> Exercise details:
Print the records below verbatim.

(Recorded data)
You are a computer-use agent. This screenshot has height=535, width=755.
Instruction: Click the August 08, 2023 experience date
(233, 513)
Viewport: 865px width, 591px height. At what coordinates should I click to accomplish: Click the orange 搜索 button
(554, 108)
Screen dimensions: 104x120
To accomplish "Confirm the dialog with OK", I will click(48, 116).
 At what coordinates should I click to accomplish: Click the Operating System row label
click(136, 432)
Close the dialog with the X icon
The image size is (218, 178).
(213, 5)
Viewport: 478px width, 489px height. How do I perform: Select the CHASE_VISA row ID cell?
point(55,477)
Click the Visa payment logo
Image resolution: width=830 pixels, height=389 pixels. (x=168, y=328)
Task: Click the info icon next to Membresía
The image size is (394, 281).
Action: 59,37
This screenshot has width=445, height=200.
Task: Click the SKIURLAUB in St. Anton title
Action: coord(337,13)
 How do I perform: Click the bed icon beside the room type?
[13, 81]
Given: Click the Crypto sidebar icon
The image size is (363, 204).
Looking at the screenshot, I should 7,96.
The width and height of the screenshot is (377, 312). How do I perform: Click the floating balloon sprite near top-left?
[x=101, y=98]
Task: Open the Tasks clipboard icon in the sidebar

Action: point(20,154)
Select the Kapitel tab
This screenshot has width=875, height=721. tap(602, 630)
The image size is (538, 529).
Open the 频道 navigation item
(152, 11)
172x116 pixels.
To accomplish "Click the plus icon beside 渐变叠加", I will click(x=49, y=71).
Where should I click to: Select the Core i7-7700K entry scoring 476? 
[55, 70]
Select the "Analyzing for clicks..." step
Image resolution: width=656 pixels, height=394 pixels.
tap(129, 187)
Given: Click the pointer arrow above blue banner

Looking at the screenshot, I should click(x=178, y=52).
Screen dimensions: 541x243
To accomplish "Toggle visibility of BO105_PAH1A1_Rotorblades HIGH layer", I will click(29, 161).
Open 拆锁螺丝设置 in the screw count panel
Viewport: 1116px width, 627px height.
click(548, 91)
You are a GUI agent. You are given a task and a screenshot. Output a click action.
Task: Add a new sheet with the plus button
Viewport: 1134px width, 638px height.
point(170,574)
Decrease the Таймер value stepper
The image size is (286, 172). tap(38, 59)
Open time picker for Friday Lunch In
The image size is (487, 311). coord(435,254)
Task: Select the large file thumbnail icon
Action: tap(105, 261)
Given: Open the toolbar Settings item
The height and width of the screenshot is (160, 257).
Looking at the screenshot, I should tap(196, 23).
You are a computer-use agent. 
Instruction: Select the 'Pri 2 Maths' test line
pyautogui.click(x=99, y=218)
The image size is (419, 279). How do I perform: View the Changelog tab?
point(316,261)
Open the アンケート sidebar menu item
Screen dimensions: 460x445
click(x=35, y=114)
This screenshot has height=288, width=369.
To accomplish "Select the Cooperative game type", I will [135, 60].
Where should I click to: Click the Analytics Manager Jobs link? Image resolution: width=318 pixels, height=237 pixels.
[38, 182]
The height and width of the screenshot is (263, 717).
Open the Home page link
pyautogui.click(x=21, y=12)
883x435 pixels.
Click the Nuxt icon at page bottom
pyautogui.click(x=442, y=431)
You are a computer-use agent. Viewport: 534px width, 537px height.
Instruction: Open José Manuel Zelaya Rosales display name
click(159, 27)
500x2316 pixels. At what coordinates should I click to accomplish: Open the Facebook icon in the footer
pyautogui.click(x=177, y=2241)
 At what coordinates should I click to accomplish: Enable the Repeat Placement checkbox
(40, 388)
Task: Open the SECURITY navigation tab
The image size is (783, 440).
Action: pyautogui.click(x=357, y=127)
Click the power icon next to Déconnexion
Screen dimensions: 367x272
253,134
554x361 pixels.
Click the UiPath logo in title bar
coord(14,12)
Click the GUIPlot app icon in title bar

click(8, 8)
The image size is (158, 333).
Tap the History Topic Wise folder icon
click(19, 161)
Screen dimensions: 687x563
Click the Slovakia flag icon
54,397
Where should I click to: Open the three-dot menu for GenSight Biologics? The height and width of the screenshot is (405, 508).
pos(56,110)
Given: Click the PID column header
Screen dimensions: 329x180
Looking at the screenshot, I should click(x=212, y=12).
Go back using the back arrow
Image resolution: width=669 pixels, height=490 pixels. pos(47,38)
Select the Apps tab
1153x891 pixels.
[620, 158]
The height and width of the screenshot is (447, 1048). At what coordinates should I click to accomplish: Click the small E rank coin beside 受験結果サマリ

> Reply:
You are a computer-use agent. This screenshot has height=535, width=755.
Instruction: Click the August 08, 2023 experience date
(233, 513)
Viewport: 865px width, 591px height. At what coordinates should I click to accomplish: Click the orange 搜索 button
(554, 108)
Screen dimensions: 104x120
To accomplish "Confirm the dialog with OK", I will click(48, 116).
 At what coordinates should I click to accomplish: Click the Operating System row label
click(136, 432)
Close the dialog with the X icon
The image size is (218, 178).
(213, 5)
Viewport: 478px width, 489px height. How do I perform: Select the CHASE_VISA row ID cell?
point(55,477)
Click the Visa payment logo
Image resolution: width=830 pixels, height=389 pixels. (x=168, y=328)
Task: Click the info icon next to Membresía
The image size is (394, 281).
Action: 59,37
This screenshot has width=445, height=200.
Task: Click the SKIURLAUB in St. Anton title
Action: coord(337,13)
 How do I perform: Click the bed icon beside the room type?
[13, 81]
Given: Click the Crypto sidebar icon
The image size is (363, 204).
Looking at the screenshot, I should 7,96.
The width and height of the screenshot is (377, 312). How do I perform: Click the floating balloon sprite near top-left?
[x=101, y=98]
Task: Open the Tasks clipboard icon in the sidebar

Action: point(20,154)
Select the Kapitel tab
This screenshot has width=875, height=721. tap(602, 630)
The image size is (538, 529).
Open the 频道 navigation item
(152, 11)
172x116 pixels.
To accomplish "Click the plus icon beside 渐变叠加", I will click(x=49, y=71).
Where should I click to: Select the Core i7-7700K entry scoring 476? 
[55, 70]
Select the "Analyzing for clicks..." step
Image resolution: width=656 pixels, height=394 pixels.
tap(129, 187)
Given: Click the pointer arrow above blue banner

Looking at the screenshot, I should click(x=178, y=52).
Screen dimensions: 541x243
To accomplish "Toggle visibility of BO105_PAH1A1_Rotorblades HIGH layer", I will click(29, 161).
Open 拆锁螺丝设置 in the screw count panel
Viewport: 1116px width, 627px height.
click(548, 91)
You are a GUI agent. You are given a task and a screenshot. Output a click action.
Task: Add a new sheet with the plus button
Viewport: 1134px width, 638px height.
point(170,574)
Decrease the Таймер value stepper
The image size is (286, 172). tap(38, 59)
Open time picker for Friday Lunch In
The image size is (487, 311). coord(435,254)
Task: Select the large file thumbnail icon
Action: tap(105, 261)
Given: Open the toolbar Settings item
The height and width of the screenshot is (160, 257).
Looking at the screenshot, I should tap(196, 23).
You are a computer-use agent. 
Instruction: Select the 'Pri 2 Maths' test line
pyautogui.click(x=99, y=218)
The image size is (419, 279). How do I perform: View the Changelog tab?
point(316,261)
Open the アンケート sidebar menu item
Screen dimensions: 460x445
click(x=35, y=114)
This screenshot has height=288, width=369.
To accomplish "Select the Cooperative game type", I will [135, 60].
Where should I click to: Click the Analytics Manager Jobs link? Image resolution: width=318 pixels, height=237 pixels.
[38, 182]
The height and width of the screenshot is (263, 717).
Open the Home page link
pyautogui.click(x=21, y=12)
883x435 pixels.
Click the Nuxt icon at page bottom
pyautogui.click(x=442, y=431)
You are a computer-use agent. Viewport: 534px width, 537px height.
Instruction: Open José Manuel Zelaya Rosales display name
click(159, 27)
500x2316 pixels. At what coordinates should I click to accomplish: Open the Facebook icon in the footer
pyautogui.click(x=177, y=2241)
 At what coordinates should I click to accomplish: Enable the Repeat Placement checkbox
(40, 388)
Task: Open the SECURITY navigation tab
The image size is (783, 440).
Action: pyautogui.click(x=357, y=127)
Click the power icon next to Déconnexion
Screen dimensions: 367x272
253,134
554x361 pixels.
Click the UiPath logo in title bar
coord(14,12)
Click the GUIPlot app icon in title bar

click(8, 8)
The image size is (158, 333).
Tap the History Topic Wise folder icon
click(19, 161)
Screen dimensions: 687x563
Click the Slovakia flag icon
54,397
Where should I click to: Open the three-dot menu for GenSight Biologics? The height and width of the screenshot is (405, 508).
pos(56,110)
Given: Click the PID column header
Screen dimensions: 329x180
Looking at the screenshot, I should click(x=212, y=12).
Go back using the back arrow
Image resolution: width=669 pixels, height=490 pixels. pos(47,38)
Select the Apps tab
1153x891 pixels.
[620, 158]
The height and width of the screenshot is (447, 1048). At what coordinates should I click to accomplish: Click the small E rank coin beside 受験結果サマリ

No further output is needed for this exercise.